The statue was the 67th in a series of carvings called Whispering Giants started by Toth in the 70’s. The goal was to create one monument in each province and state in Canada, the US and Mexico honouring the First Nations that live(d) there.

September 1, 1931 – The Municipal Hydro Electric Generating Station at Slave Falls MB generates its first electricity.

September 1, 1937- Streetcar service from Winnipeg to Selkirk, MB ends and is replaced by bus service. This 1937 Twin Coach was one of the buses that replaced it.

Manitoba Free Press June 17, 1933

September 1, 1933
– Peter Piniak, 25, is hanged at Headingley Gaol for the murder of Martha and Eddie Squarok near Winnipeg Beach.

Piniak was not well liked in the community. Police received numerous complaints from neighbours and townspeople, especially women, claiming harassment. His life had recently taken a turn for the worse when his infant child died, his wife left him and he had to move in with his mother. 

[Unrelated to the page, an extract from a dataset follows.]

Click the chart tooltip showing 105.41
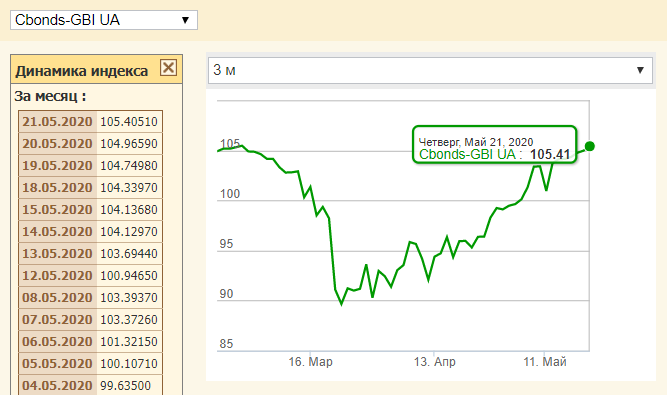This screenshot has width=668, height=395. point(495,144)
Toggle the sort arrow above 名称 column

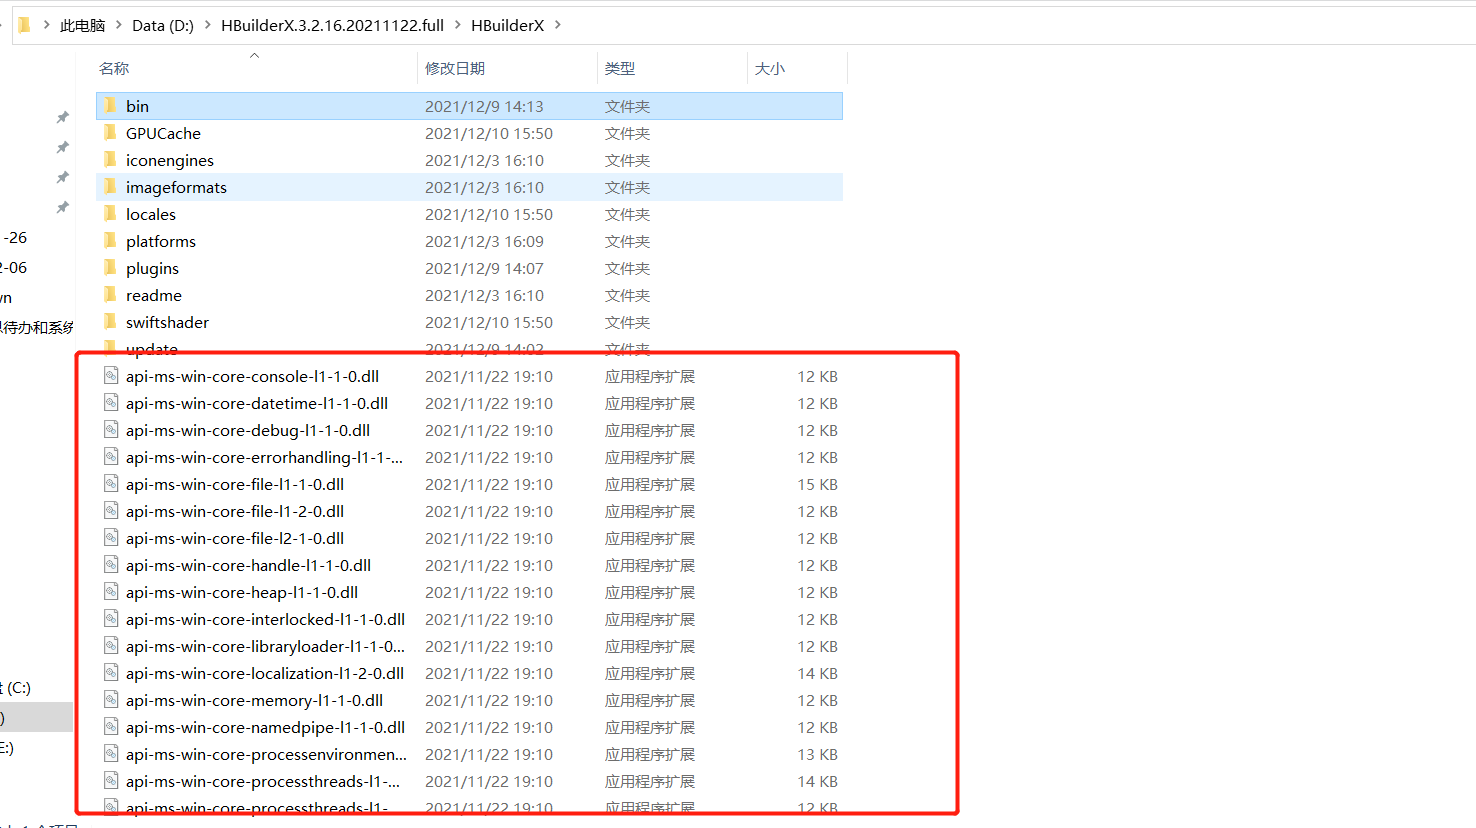(254, 57)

The Squaroks, who lived on a neighbouring farm, were of the opinion that Piniak was directly responsible for the death of his son by 'allowing him to freeze to death' and not afraid to tell anyone who would listen. This angered Piniak who eventually went to the Squarok house, beat Martha with a piece of wood so badly that the judge referred to it as 'a diabolical butchery', then drowned her five year-old son Eddie by tossing him down the well.

At Piniak's trial even his mother
testified that he was "lazy" and "no-good." He was found guilty and sentenced to death. One newspaper report said that as the sentence was read, Piniak calmly chewed his gum then cracked a small smile when told "May the Lord have mercy on your soul."

On the morning of his hanging Piniak played solitaire until moments before being led to the gallows. While on the trap he inquired about the length of drop that the hangman 'Edwards' was allowing. He received no response. When the black hood was being fitted over his head he protested and his last words were "I don't want ....."

The family wanted to bury Piniak at the family grave site but the community wanted nothing to do with that. Instead, he is buried at Headingley Jail cemetery.

August 28, 1967 Winnipeg Free Press

September 1 - 3, 1967 - The town of Morden hosts the first Corn and Apple Festival as a centennial project. Events included a farmers' market, street dance, costume contest, threshermen's contest and bicycle races. The Dugald Costume museum also held a fashion show in the school gym.